The core issue is trust. Unlike generative or predictive AI, agentic systems run without human feedback at each step. If an agent hallucinates or misinterprets information, downstream tasks compound the error. Marc Maleh, global CTO at design and technology agency Huge, said marketers need clear governance frameworks before delegating authority to autonomous agents.

"There is a governance concern, especially with agentic and data access," Maleh said. "What do I want to give an agentic AI the rights to do on my behalf?"

Eric Lee, CTO at creative technology agency Left Field Labs, said building trust happens incrementally. Teams start with small, defined tasks - what he calls "micromanaged agents" - before expanding their scope.

"Building up that trust is a process, just like it would be with a human," Lee said.

Technical complexity is the bigger barrier

Beyond trust, agentic AI's technical demands present a steeper obstacle. These systems typically link multiple tools - APIs, large language models, and other platforms - rather than functioning as standalone applications. That integration complexity means few vendors have gotten agentic AI to work reliably at scale.

Sarah Mehler, CEO of Left Field Labs, said the industry is shifting from collecting as much data as possible to determining the right amount needed for autonomous systems to function effectively.
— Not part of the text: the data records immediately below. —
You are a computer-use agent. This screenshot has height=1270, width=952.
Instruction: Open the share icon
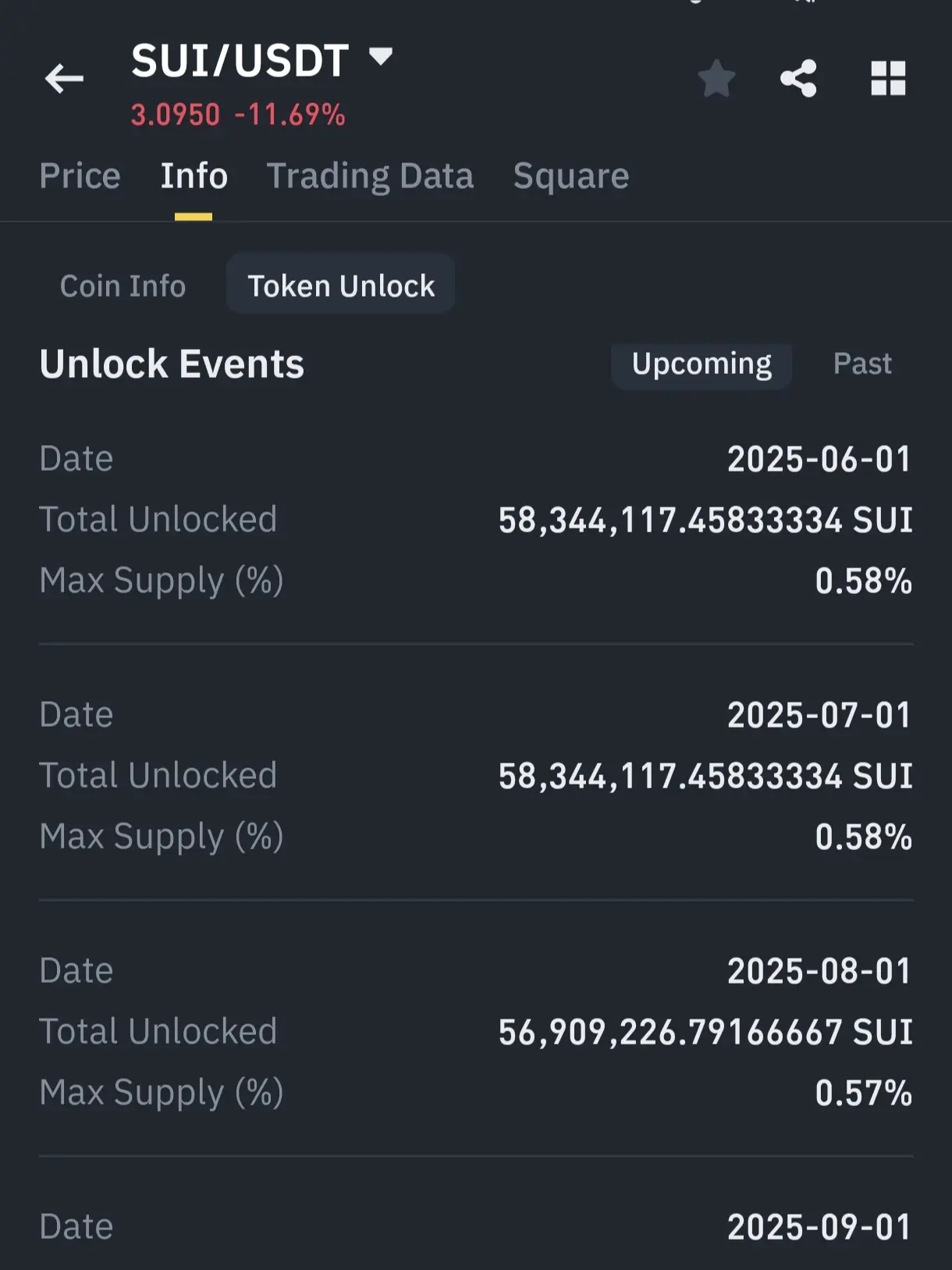798,79
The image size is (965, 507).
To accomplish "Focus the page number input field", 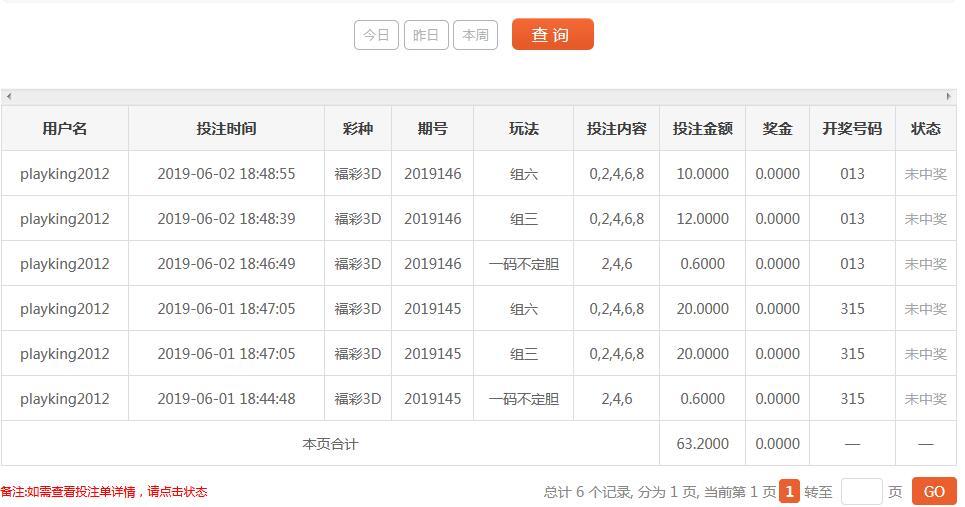I will (x=861, y=492).
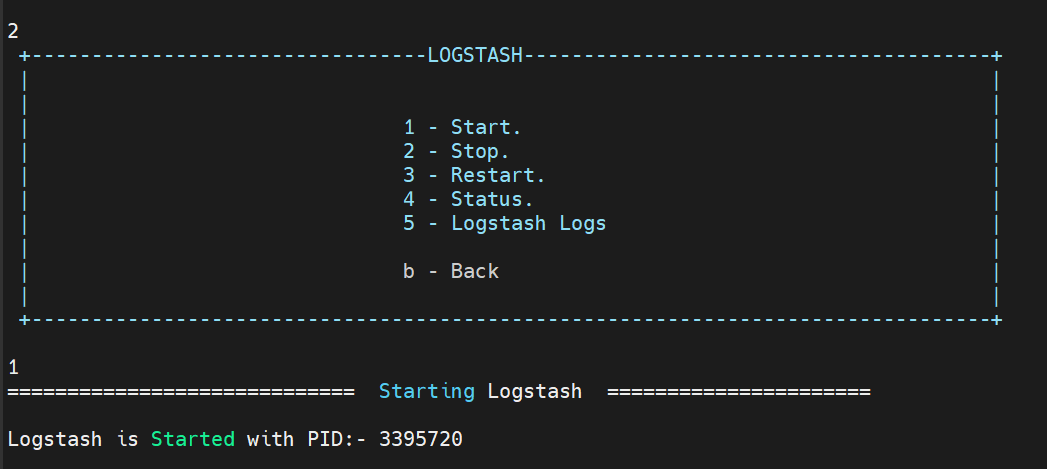Pick the "3 - Restart." menu entry
The width and height of the screenshot is (1047, 469).
coord(474,175)
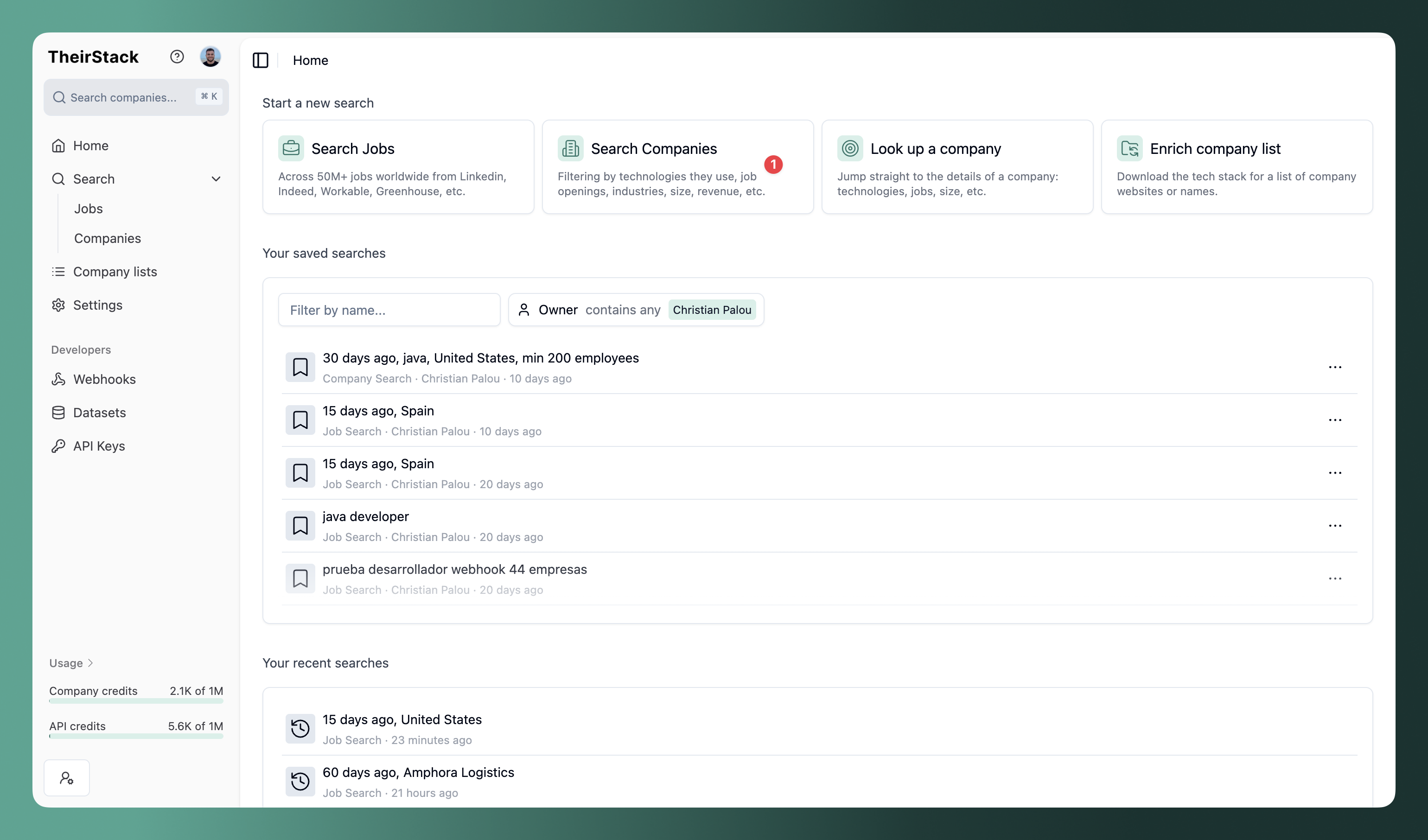
Task: Go to Settings
Action: pyautogui.click(x=97, y=305)
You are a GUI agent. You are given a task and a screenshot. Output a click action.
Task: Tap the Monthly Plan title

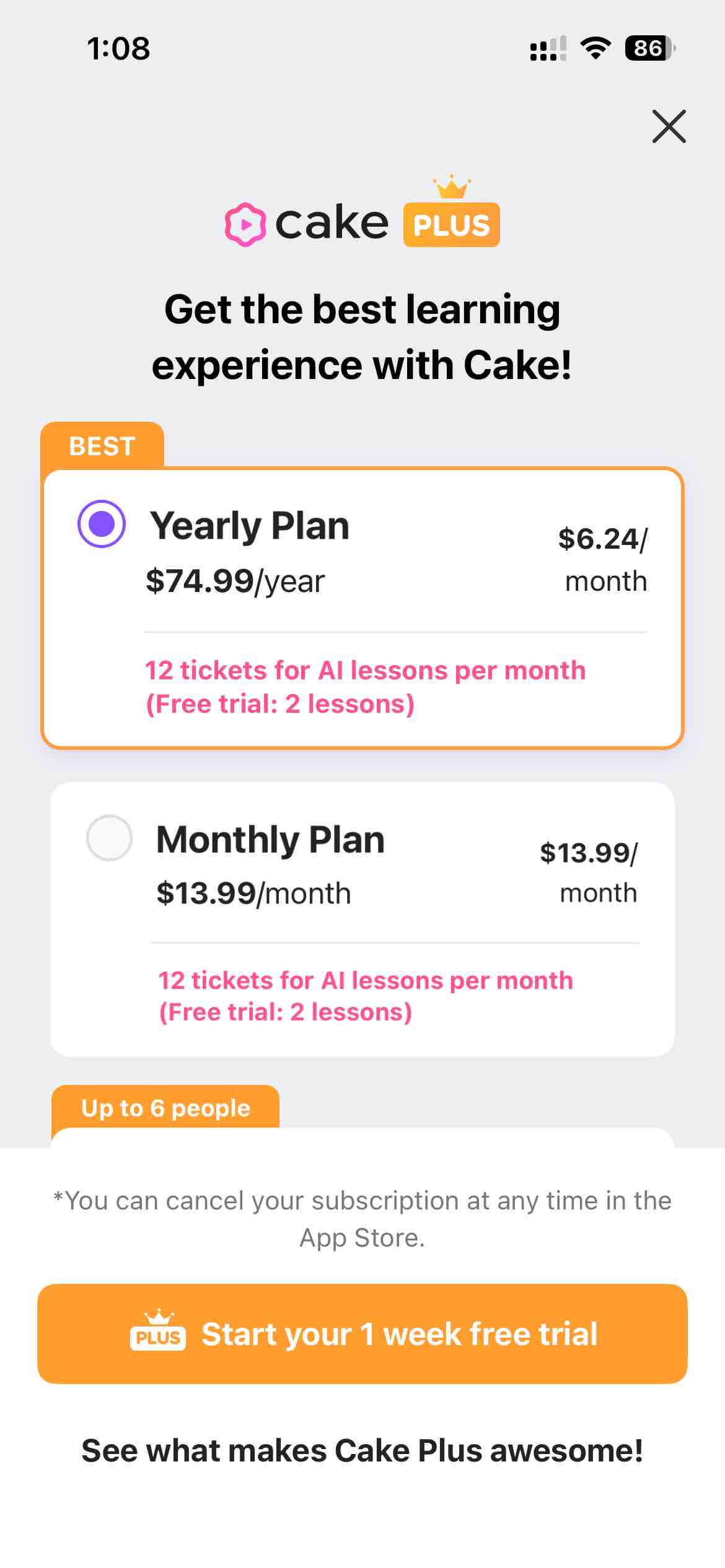270,840
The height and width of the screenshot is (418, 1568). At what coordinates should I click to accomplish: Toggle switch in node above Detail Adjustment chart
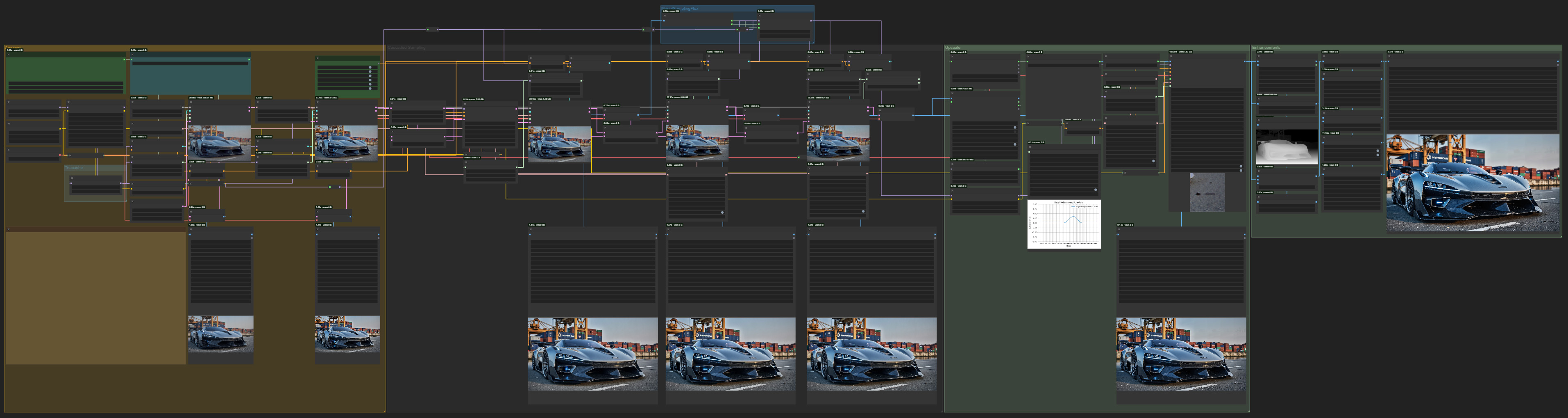click(1096, 190)
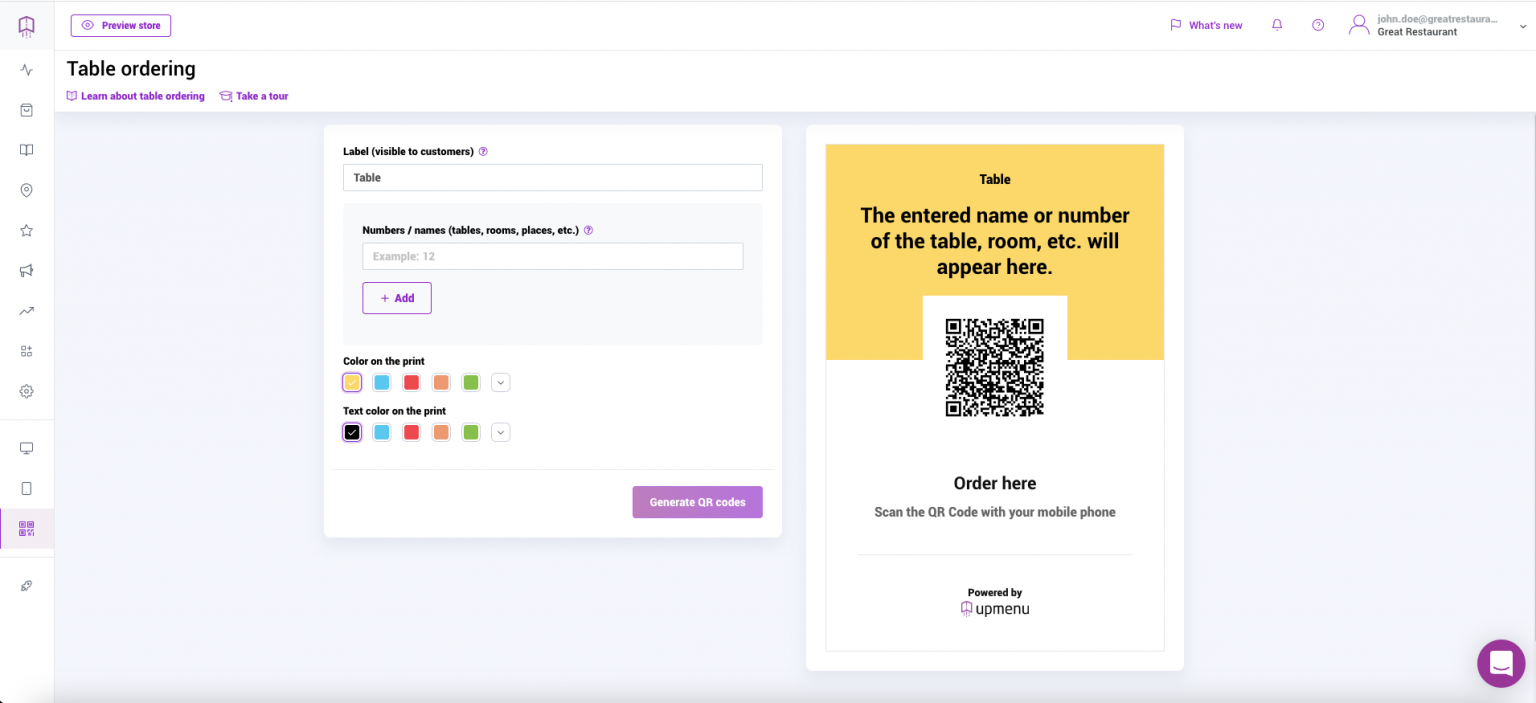Open What's new in the top bar

click(1206, 25)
"Agentic AI is really hard to do, and not everybody can," Mehler said. "There are very few examples of it actually working well in the world."

Matt Maher, founder of independent research and research firm M7 Innovations, said marketers need to prepare infrastructure now for agentic systems. That means ensuring websites and backend systems can work with autonomous agents, and stacking tools in ways that maximize efficiency across the marketing operation.

For AI for marketing teams, the practical takeaway is clear: generative and predictive AI deliver immediate value in creative and analytical work. Agentic AI remains a future capability - one worth planning for, but not yet ready for broad deployment.